Re: Pathological regexp match

From: Alvaro Herrera <alvherre(at)commandprompt(dot)com>
To: Michael Glaesemann <michael(dot)glaesemann(at)myyearbook(dot)com>
Cc: pgsql-hackers(at)postgresql(dot)org
Subject: Re: Pathological regexp match
Date: 2010-01-29 04:21:42
Message-ID: 20100129042142.GF1793@alvh.no-ip.org
Views: Raw Message | Whole Thread | Download mbox | Resend email
Thread:
Lists: pgsql-hackers

Michael Glaesemann wrote:

> However, as you point out, Postgres doesn't appear to take this into
> account:
>
> postgres=# select regexp_replace('oooZQoooAoooQooQooQooo', $r$(Z(Q)
> [^Q]*A.*(\2))$r$, $s$X$s$);
> regexp_replace
> ----------------
> oooXooo
> (1 row)
>
> postgres=# select regexp_replace('oooZQoooAoooQooQooQooo', $r$(Z(Q)
> [^Q]*A.*?(\2))$r$, $s$X$s$);
> regexp_replace
> ----------------
> oooXooo
> (1 row)

I think the reason for this is that the first * is greedy and thus the
entire expression is considered greedy.
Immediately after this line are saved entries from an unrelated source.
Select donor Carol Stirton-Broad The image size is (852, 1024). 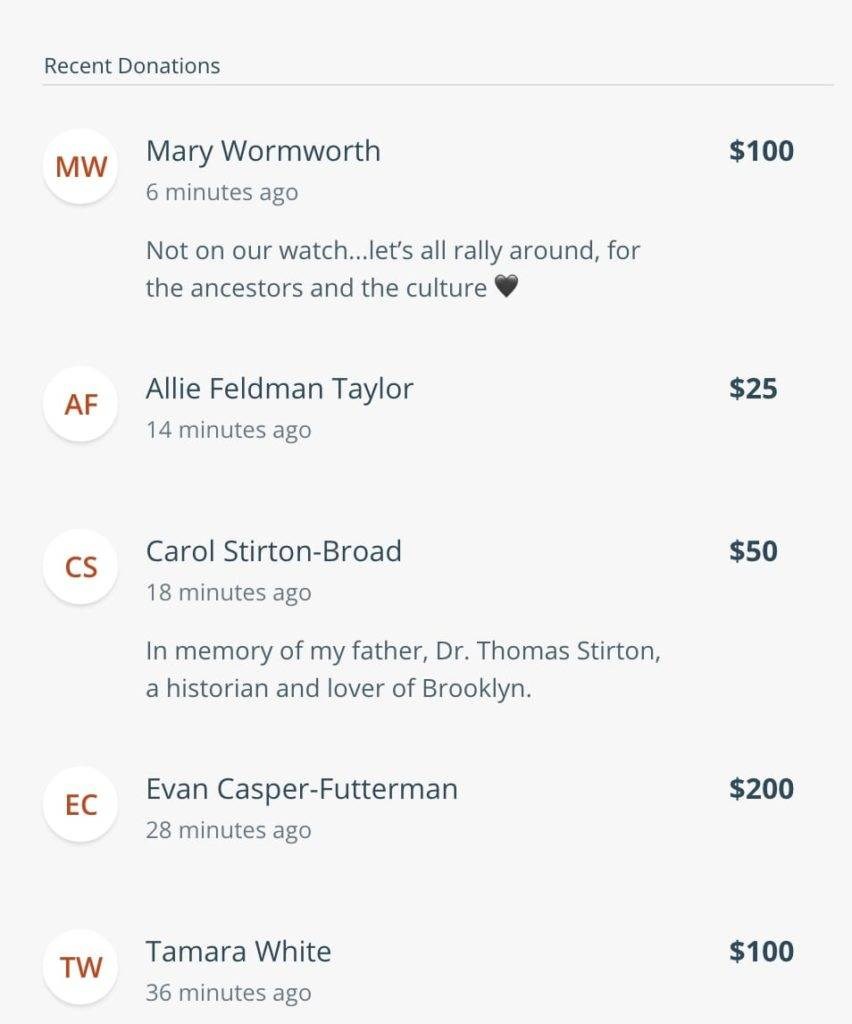point(274,551)
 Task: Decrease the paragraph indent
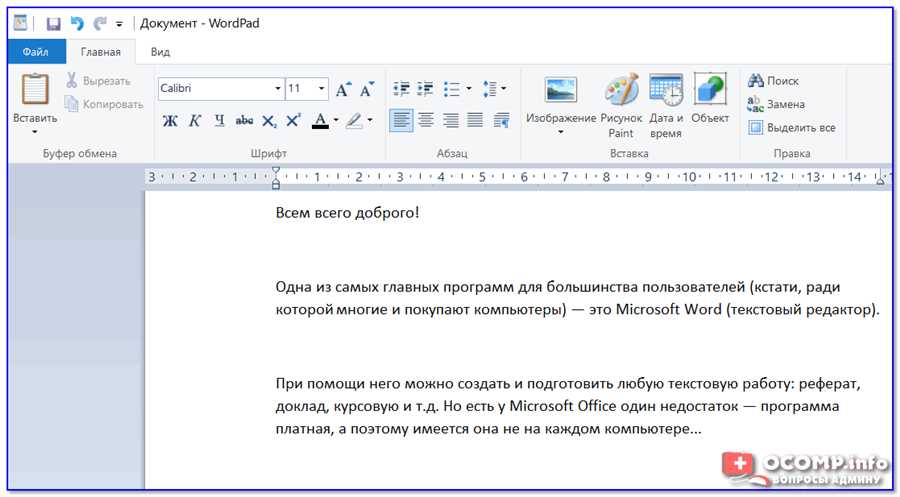pos(401,89)
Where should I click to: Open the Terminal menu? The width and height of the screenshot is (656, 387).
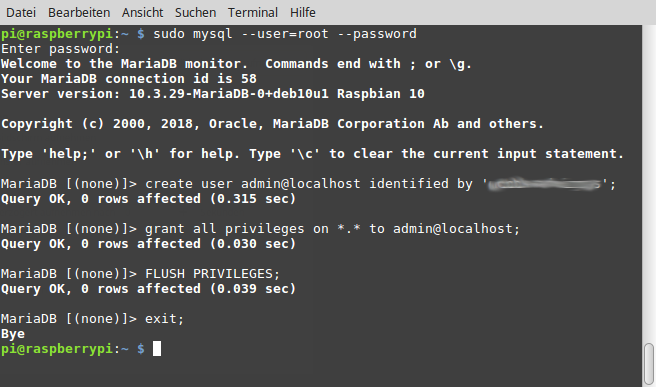click(253, 13)
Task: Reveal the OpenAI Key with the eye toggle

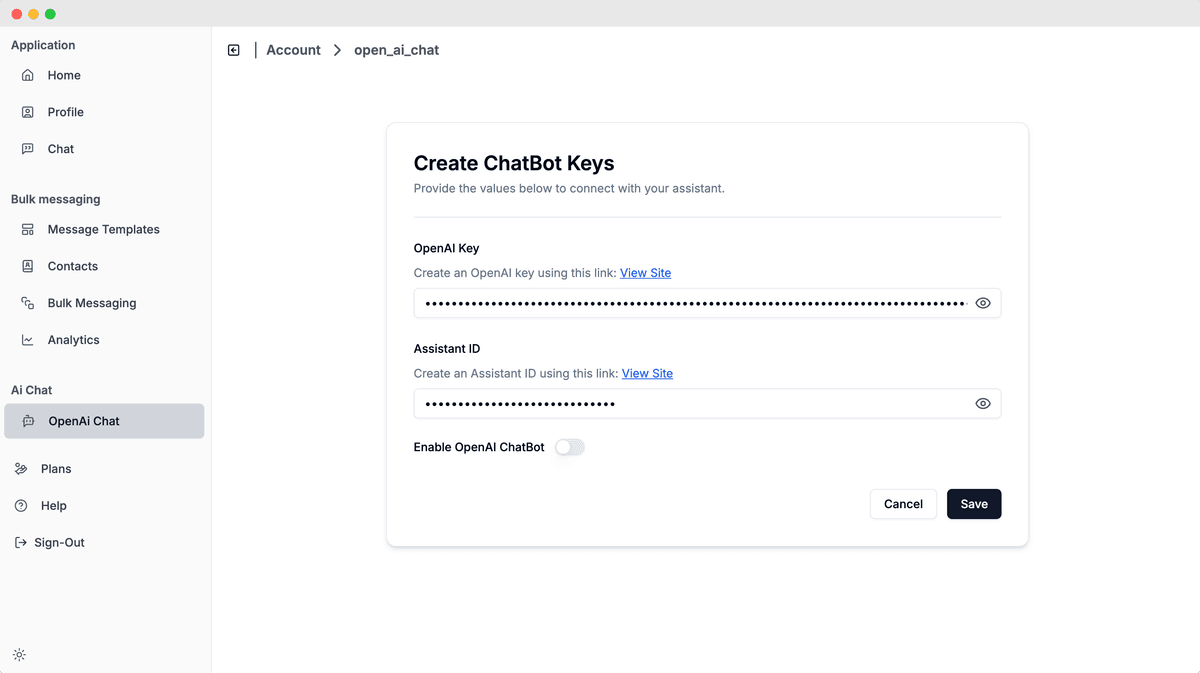Action: 982,303

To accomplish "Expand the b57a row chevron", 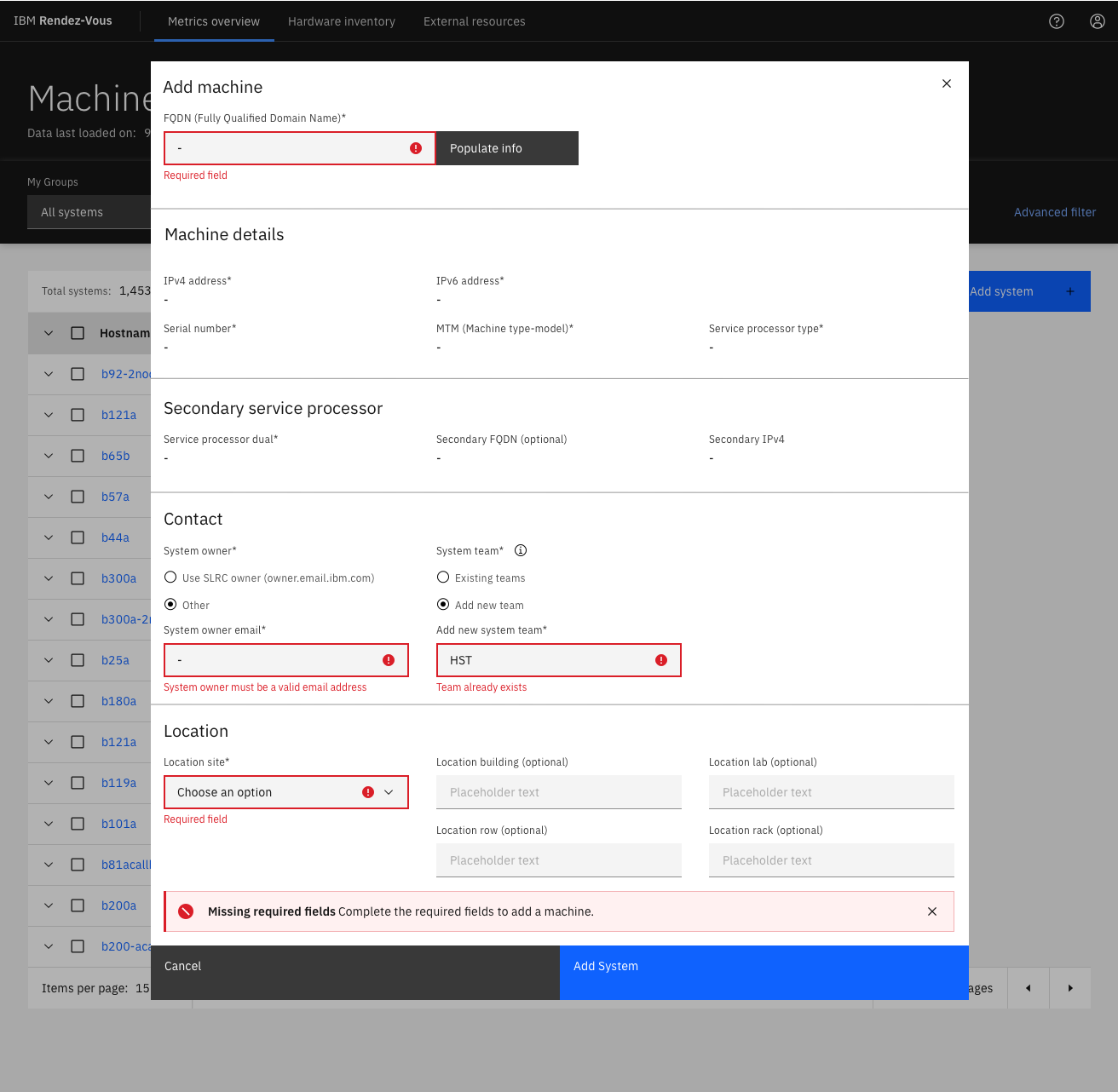I will (x=49, y=497).
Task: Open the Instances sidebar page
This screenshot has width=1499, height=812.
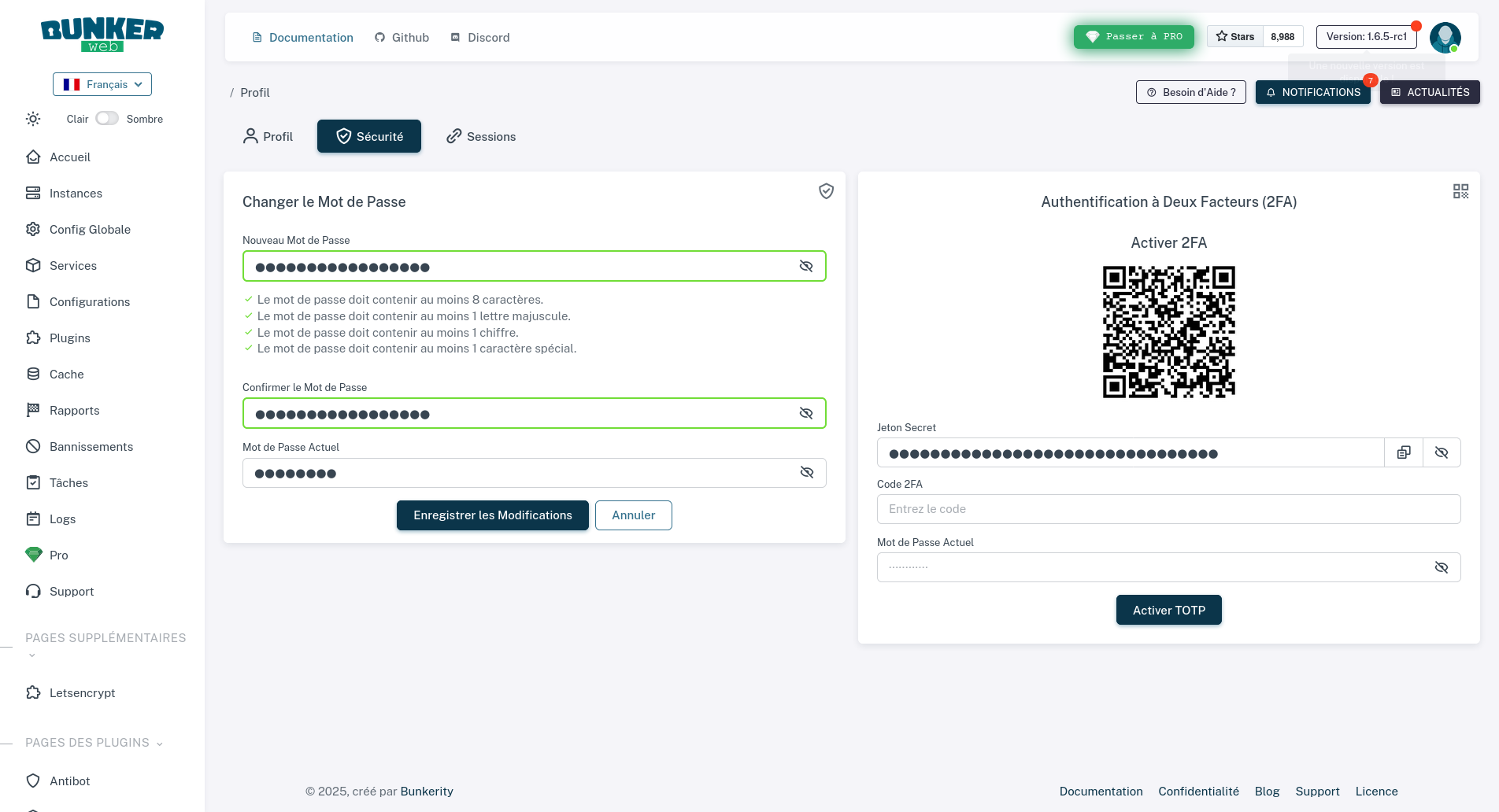Action: tap(76, 193)
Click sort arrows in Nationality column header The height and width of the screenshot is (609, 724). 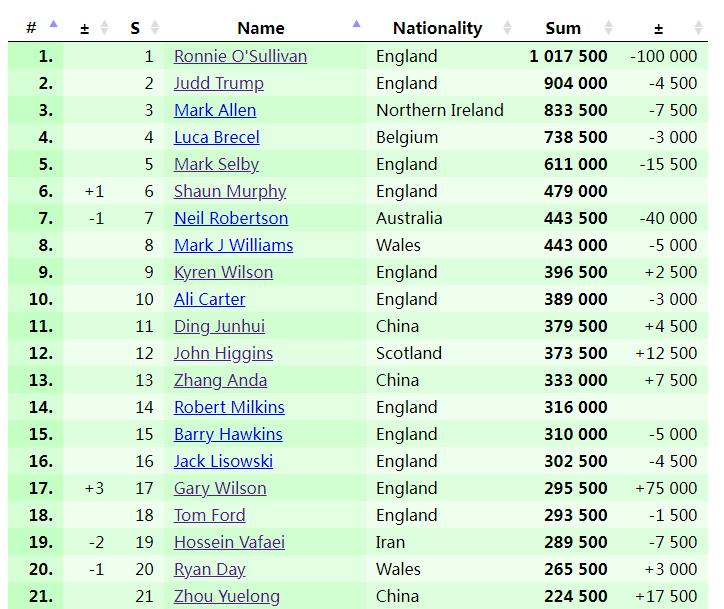click(507, 28)
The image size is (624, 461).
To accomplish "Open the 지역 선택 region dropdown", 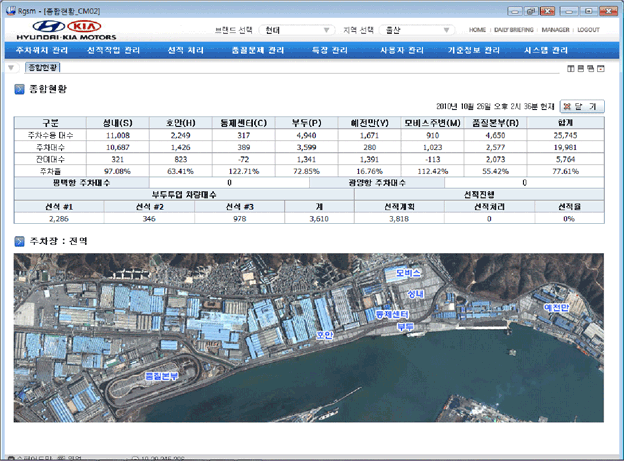I will 414,30.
The fact that you've made the
second * non-greedy does not ungreedify the RE ... Note the docs say:

The above rules associate greediness attributes not only with
individual quantified atoms, but with branches and entire REs
that contain quantified atoms. What that means is that the
matching is done in such a way that the branch, or whole RE,
matches the longest or shortest possible substring as a whole.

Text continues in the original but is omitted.